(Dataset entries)

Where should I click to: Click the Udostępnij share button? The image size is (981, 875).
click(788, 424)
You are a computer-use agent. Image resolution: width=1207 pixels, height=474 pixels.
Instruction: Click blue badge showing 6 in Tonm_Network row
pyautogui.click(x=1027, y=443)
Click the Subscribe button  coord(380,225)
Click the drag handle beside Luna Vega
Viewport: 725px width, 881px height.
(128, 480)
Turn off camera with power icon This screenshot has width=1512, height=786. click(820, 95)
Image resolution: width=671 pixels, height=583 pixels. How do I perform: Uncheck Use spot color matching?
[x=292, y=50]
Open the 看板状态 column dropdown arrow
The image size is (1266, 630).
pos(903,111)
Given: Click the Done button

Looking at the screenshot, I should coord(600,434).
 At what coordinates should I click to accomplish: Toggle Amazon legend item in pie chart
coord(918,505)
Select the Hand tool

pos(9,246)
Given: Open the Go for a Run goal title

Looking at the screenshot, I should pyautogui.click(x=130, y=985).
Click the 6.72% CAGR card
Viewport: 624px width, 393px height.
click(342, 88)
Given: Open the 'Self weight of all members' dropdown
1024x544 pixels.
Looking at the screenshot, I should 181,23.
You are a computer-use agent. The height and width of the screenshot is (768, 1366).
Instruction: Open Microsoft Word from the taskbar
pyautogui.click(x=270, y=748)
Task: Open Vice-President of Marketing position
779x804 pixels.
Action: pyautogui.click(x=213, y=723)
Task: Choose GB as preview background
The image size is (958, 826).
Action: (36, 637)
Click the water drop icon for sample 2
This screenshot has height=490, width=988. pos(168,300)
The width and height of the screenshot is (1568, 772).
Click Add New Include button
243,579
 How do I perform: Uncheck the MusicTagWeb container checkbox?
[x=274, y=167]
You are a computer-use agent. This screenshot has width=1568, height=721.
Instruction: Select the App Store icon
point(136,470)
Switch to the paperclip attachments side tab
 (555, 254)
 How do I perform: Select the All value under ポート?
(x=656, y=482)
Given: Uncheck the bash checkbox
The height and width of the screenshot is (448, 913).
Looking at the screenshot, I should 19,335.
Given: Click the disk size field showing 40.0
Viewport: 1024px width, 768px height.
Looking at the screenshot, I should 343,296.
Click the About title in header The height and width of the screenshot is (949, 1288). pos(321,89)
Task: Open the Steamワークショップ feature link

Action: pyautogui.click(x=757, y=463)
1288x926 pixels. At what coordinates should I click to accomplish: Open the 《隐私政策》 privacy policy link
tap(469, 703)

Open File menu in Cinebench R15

What to work on ->
Look through the entries above and list every line containing "dropdown".

Answer ->
Open the 看板状态 column dropdown arrow
Given: Open the 'Self weight of all members' dropdown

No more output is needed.